At each stop, the captain asks the owner for permission to visit Mardi Gras. Once permission is granted, the captain waves his flag and the riders descend and crawl home on hands and knees, shouting loudly. They dance and sing in exchange for a live chicken, rice, other ingredients for their okra, or money. Before leaving, they invite their hosts to share their gumbo that evening.

Elton rice farmer David Bertrand, whose family has run the Courir for generations, said the tradition was brought to Louisiana by early French settlers.

“They were going door to door begging and singing for chickens, pork fat, a few potatoes, rice…”, said David Bertrand. “In return, you were invited to a big ball with people in fancy dress, some with masks and gloves.”

Many of the ingredients collected were used to help replenish the community’s food supply after a long winter while families waited for spring gardens, he said. As times improved, these ingredients were used as a way for communities to come together to share a pre-Lenten celebration.

Today, Cajun communities have developed their own celebrations, some incorporating children’s races a few days before Mardi Gras and others allowing women to join in the race. The Mardi Gras Elton Courir remains an all-male race although women and children often follow the race as spectators.

In the early 20th century, the rural tradition of Mardi Gras was very strong in Elton, with the town hosting two Mardi Gras races each year. One that ran north of town and one that ran south of town.

By the time David Bertrand was a young man, the local Mardi Gras had all but disappeared. He spent years trying to preserve this unique part of his family history and Cajun culture.

His great-uncle Asa Buller was among the founders of the Elton Courir de Mardi Gras which operated for many years, taking a break during World War II.

The race was revived in the late 1980s and continues today, with younger generations taking on the role of their ancestors, David Bertrand said.

“This there seems to be a more conservative mentality now, especially among millennials to try to preserve some of the Cajun heritage that has been lost, whether it’s the music or the Mardi Gras races,” David said. Bertrand. “And it’s good to pass the torch to young people.”

In keeping with tradition, the race usually starts at dawn and ends in the late afternoon with enough ingredients to cook a large gumbo.

Costumes are as important a part of the ritual as chasing the chicken. The men wear colorful handmade costumes covered with patches and fringe, topped with a large pointed hat called a cowl and a wire mesh or fabric mask to conceal their identity.

Austin Bertrand, 27, who has been running since he was a teenager, remembers the importance Mardi Gras always had in his family.

“I did it because it was something the whole family did,” Austin Bertrand said. “In my family, it’s as important as Christmas or Easter.
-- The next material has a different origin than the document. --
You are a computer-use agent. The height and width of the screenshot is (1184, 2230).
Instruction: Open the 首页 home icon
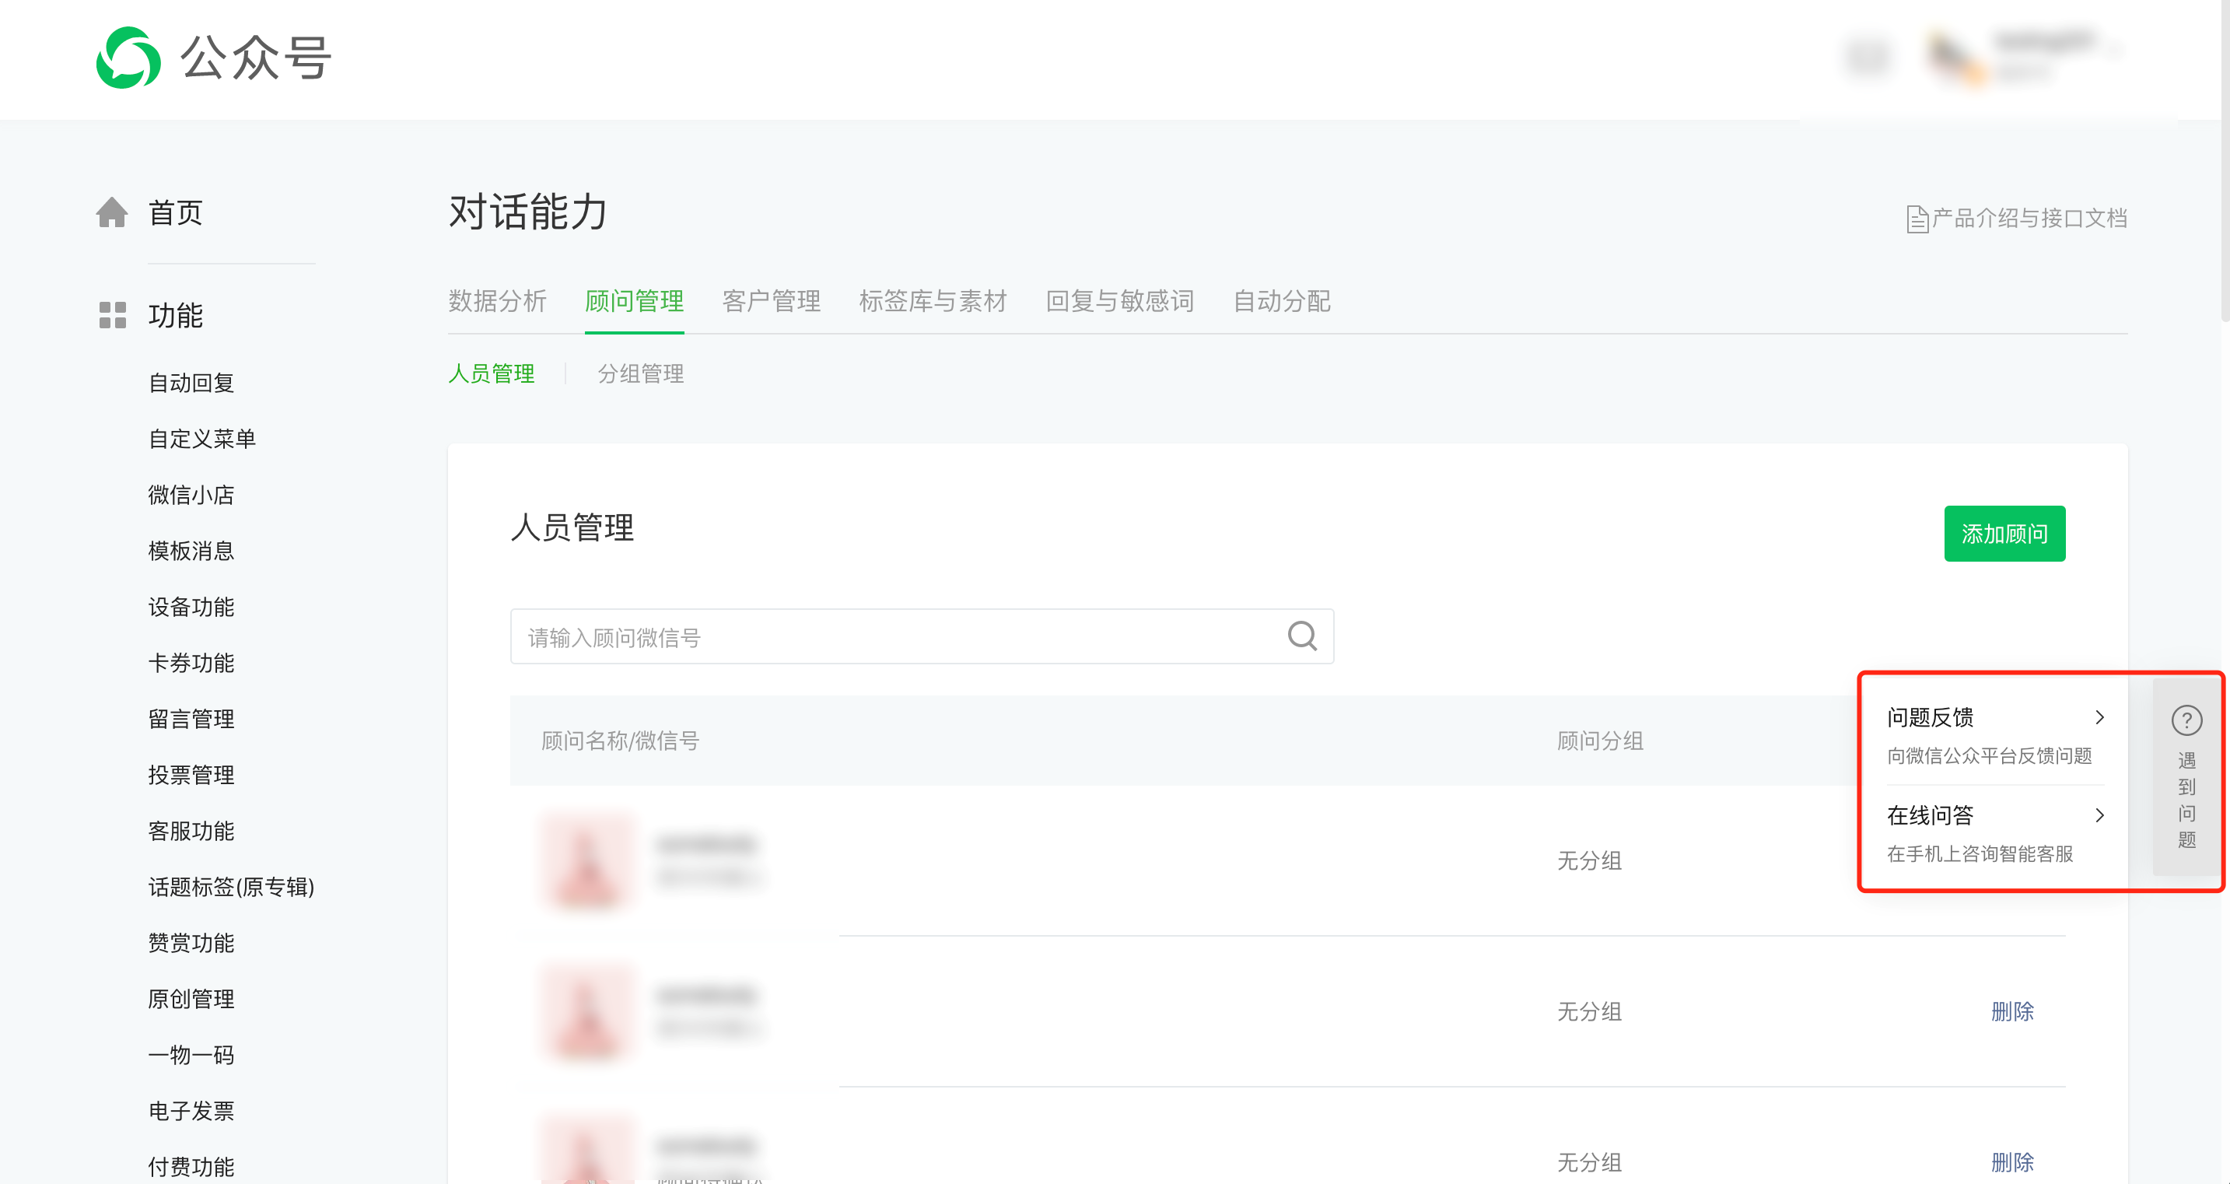pos(112,212)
It’s an important holiday.

Today, Austin Bertrand is part of the young generation trying to carry on the tradition,

“It’s a dying tradition, like Cajun music,” he says. “We try to involve more people each year and involve young people.”

This year’s Mardi Gras Elton Courir will take place on Saturday, February 26. The race will begin at 7 a.m. with a prayer and blessing at St. Paul’s Catholic Church in Elton before a brief stop to kneel and sing at the gravesites. of their ancestors.

The route will then continue through the countryside where 6-8 stops will be made to hunt chickens, dance and beg for ingredients.